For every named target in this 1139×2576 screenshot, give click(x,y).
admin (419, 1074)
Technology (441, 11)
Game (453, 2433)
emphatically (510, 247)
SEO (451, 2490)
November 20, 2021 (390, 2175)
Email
● ● ●
Make an exact copy of every entry.

For every named target in this 1139×2576 screenshot, give click(x,y).
admin (419, 1074)
Technology (441, 11)
Game (453, 2433)
emphatically (510, 247)
SEO (451, 2490)
November 20, 2021 (390, 2175)
Email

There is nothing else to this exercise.